NEWS | February 15, 2019

Expert in pediatric neurology to speak at North Pacific Child Neurology Colloquium


Tallie Baram, an internationally-recognized expert in pediatric neurology and neuroscience, will give the keynote address at this year’s North Pacific Child Neurology Colloquium on April 5 at the UC Davis Alumni Center.

Tallie Baram Tallie Baram

UC Davis Health’s Department of Neurology and UC San Francisco (UCSF) Benioff Children’s Hospital are co-hosting this annual regional event, which is designed for pediatricians, family practice providers, child neurologists, nurse practitioners, nurses, fellows, residents and medical students.

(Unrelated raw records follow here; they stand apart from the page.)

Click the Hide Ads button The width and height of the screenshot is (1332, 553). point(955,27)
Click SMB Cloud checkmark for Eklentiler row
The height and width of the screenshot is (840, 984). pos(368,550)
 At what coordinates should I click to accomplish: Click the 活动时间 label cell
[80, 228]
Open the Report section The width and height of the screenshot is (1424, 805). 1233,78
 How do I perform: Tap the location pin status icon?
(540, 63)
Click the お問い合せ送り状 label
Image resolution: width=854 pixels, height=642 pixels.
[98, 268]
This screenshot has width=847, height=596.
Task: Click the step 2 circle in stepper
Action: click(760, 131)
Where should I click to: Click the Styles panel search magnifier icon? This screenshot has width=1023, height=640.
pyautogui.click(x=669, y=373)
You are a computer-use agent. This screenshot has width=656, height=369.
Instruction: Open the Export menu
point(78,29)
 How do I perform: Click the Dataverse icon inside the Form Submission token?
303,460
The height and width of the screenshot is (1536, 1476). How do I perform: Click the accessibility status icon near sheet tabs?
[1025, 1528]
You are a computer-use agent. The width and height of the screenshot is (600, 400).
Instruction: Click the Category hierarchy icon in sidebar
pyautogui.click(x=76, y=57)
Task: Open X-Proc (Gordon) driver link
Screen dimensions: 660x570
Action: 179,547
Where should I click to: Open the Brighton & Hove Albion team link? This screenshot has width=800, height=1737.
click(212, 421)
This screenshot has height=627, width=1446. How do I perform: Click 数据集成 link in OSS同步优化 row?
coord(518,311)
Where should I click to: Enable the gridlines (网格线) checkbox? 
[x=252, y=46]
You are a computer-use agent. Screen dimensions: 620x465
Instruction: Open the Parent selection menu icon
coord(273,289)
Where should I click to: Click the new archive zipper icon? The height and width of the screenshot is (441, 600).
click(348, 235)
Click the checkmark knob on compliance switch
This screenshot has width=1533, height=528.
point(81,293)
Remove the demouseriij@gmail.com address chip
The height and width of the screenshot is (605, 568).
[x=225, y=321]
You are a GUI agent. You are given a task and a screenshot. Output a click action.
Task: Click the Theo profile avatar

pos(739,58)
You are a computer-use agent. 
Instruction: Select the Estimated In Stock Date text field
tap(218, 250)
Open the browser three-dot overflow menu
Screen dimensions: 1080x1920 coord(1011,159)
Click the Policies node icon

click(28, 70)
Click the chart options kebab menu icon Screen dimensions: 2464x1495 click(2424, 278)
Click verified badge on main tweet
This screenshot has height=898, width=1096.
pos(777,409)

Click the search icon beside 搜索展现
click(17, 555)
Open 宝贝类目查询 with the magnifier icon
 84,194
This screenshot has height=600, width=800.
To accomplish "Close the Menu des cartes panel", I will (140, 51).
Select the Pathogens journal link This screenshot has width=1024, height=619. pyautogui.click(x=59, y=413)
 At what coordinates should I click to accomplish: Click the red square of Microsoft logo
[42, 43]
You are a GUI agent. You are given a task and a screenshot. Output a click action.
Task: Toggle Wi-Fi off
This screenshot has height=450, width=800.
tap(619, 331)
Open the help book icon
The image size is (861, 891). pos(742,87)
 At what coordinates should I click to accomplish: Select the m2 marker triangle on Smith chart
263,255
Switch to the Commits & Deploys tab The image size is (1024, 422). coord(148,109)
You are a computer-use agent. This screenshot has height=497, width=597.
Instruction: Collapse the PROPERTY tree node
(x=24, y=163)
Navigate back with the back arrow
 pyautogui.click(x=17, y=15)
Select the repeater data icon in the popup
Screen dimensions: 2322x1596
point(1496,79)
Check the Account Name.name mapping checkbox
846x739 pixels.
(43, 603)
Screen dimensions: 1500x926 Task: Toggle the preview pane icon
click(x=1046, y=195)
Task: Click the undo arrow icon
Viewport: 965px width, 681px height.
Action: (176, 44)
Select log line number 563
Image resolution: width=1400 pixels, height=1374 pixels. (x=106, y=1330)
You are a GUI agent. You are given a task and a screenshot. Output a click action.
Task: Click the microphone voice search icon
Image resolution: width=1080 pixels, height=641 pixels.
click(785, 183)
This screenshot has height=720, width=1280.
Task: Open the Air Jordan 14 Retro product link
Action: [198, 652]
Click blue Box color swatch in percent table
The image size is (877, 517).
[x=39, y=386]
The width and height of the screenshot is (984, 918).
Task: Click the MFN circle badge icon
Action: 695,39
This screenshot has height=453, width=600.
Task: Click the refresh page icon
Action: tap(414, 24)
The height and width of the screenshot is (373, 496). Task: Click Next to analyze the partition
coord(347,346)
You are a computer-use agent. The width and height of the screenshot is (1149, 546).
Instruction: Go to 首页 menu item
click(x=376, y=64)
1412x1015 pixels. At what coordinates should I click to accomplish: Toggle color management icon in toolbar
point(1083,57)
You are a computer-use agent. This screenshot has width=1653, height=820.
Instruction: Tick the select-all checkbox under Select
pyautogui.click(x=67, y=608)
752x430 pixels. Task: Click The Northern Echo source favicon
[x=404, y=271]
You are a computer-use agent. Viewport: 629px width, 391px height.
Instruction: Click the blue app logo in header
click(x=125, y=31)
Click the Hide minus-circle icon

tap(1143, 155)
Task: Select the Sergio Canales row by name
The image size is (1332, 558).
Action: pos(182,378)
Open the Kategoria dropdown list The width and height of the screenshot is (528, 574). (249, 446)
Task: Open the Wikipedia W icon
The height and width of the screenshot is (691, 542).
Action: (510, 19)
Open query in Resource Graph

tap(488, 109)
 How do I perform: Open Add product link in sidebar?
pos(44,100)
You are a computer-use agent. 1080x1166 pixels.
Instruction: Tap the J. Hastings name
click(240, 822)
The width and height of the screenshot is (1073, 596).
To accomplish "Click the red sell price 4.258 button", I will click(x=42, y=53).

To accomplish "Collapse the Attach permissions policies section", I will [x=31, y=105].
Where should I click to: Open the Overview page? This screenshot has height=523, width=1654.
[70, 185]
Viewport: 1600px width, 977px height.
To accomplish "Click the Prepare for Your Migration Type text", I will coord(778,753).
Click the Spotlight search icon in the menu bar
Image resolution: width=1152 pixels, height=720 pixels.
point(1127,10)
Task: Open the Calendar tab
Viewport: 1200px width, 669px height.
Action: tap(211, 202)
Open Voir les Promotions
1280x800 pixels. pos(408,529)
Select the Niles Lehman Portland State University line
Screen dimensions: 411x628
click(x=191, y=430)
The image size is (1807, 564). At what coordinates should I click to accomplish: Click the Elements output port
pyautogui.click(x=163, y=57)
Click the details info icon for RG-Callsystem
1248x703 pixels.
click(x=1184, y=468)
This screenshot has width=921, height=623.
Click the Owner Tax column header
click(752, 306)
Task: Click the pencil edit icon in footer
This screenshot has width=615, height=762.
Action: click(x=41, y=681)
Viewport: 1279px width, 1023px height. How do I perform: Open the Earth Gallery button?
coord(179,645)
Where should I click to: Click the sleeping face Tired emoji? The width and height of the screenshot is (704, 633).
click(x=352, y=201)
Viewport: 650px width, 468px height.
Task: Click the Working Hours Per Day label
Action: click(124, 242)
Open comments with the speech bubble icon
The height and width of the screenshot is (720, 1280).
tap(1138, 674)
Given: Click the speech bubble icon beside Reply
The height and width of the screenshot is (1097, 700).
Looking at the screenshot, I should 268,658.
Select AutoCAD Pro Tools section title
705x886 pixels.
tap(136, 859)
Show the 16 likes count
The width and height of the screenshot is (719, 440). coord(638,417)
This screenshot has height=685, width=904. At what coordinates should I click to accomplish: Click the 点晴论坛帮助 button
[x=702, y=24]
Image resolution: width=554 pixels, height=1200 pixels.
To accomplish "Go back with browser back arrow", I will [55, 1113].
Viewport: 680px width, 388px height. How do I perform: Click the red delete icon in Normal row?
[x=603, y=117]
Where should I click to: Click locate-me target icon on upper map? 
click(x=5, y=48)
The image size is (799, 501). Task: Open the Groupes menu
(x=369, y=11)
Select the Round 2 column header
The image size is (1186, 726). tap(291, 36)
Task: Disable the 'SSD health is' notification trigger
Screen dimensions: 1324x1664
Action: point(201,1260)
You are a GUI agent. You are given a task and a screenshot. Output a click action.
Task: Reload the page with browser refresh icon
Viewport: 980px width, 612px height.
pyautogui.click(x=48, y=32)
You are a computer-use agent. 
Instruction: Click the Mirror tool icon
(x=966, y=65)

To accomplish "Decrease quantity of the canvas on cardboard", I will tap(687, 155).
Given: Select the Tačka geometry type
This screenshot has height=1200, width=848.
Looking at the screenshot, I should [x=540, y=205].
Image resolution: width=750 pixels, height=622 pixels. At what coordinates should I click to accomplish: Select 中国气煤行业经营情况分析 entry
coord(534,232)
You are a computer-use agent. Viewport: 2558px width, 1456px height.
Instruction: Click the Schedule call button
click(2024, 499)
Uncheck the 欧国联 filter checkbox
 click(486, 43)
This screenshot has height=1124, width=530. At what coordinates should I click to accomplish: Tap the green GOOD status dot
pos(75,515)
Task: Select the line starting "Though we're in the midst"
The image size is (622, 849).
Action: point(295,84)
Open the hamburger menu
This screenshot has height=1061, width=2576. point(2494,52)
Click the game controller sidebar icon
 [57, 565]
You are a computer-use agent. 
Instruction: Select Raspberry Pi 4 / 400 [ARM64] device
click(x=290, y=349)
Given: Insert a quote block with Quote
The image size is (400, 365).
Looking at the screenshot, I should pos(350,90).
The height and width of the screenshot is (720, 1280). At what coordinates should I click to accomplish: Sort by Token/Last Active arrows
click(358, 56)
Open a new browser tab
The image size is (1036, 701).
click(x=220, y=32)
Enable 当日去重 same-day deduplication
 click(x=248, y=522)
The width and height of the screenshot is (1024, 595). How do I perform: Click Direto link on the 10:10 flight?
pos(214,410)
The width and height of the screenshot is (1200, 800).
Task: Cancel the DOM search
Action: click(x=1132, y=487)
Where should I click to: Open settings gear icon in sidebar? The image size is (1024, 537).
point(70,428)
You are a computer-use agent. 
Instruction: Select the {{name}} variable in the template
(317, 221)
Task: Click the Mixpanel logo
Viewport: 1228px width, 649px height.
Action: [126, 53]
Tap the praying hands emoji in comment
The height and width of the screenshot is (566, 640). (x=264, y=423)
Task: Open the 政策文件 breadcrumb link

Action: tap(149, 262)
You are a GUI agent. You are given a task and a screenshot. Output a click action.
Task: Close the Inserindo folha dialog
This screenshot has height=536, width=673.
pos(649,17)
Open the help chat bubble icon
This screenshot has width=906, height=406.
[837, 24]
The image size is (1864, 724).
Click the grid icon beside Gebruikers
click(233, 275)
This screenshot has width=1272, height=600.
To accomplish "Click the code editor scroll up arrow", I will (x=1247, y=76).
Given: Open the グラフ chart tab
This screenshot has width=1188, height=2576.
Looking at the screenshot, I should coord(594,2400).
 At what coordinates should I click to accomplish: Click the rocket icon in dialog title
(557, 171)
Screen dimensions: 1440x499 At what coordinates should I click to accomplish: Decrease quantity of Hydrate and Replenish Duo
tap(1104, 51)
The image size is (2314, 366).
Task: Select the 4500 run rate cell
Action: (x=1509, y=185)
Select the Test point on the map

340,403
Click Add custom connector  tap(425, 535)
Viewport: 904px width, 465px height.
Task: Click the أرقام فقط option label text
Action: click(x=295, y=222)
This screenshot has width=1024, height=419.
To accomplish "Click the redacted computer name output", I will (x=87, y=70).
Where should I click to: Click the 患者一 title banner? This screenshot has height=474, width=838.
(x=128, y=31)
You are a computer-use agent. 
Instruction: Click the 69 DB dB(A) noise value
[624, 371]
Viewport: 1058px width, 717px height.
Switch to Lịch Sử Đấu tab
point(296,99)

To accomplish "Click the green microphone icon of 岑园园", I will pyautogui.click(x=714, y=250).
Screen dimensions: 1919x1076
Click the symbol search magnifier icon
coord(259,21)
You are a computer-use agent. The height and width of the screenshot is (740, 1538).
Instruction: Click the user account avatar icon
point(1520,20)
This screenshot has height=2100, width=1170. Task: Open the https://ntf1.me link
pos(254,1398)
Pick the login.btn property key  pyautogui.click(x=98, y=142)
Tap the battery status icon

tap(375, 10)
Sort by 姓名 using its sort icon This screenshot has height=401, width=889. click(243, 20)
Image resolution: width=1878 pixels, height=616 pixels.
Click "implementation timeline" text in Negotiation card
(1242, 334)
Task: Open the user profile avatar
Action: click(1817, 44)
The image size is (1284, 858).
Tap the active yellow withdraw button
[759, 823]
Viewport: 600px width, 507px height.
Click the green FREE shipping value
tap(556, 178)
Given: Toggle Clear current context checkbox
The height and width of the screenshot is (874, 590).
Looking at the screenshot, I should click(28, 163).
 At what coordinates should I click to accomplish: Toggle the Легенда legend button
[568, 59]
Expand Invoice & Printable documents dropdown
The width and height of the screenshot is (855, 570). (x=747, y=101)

Baram’s keynote presentation, “How early-life experiences influence brain circuit maturation and promote vulnerability to neurological disorders,” will examine how brain circuits mature using trans-diagnostic and dimensional approaches to neuropsychiatric disease pathophysiology.

Baram is the Danette Shepard Professor of Neurological Sciences at the University of California-Irvine (UCI), and director of the UCI Conte Center and Epilepsy Research Center. As a child neurologist and neuroscientist, she is an internationally-recognized leader in studies of cognitive consequences of early-life and ‘modern-life’ stress on the developing brain. Baram has received several major awards, including the Cotzias Lecture and Award from the American Academy of Neurology in 2018, and the Basic Science Research Award from the American Epilepsy Society.

“We’re excited to host this year’s regional conference, and honored to have Dr. Baram as the keynote speaker,” said Celia Chang, pediatric neurology division chief at UC Davis Health’s Department of Neurology. “Attendees will get clinical updates on advancements in child neurology, and learn about cutting-edge research being done at UC Davis and UC San Francisco.”

The one-day event will feature a cross-section of speakers from different areas of expertise. Other presentations include:

  • “Strokes are different in little folks: When should we offer thrombectomy to children?” by Heather Fullerton, M.D., UCSF
  • “Newborn screening: Where we are and where we are going” by Madalena Martin, M.D., UC Davis
  • “The CRISPR promise: What’s on the horizon for neurogenetic disease?” by Alexander Fay, M.D., UCSF
  • “Changing your mind: Targeted epigenetic editing in the brain” by David J. Segal, Ph.D. , UC Davis
  • “Science and practice of mindfulness and compassion” by Philippe Goldin, Ph.D., UC Davis

This year’s conference also features several wellness activities, including a morning yoga session; the “Neuro Bowl,” a Jeopardy-style event where teams are quizzed on child neurology topics; and networking opportunities at the opening and closing receptions.

“Wellness is a new feature this year,” Chang said. “We recognize that physical and mental wellness is just as important as clinical research, and we want everyone to be able to participate in these activities.”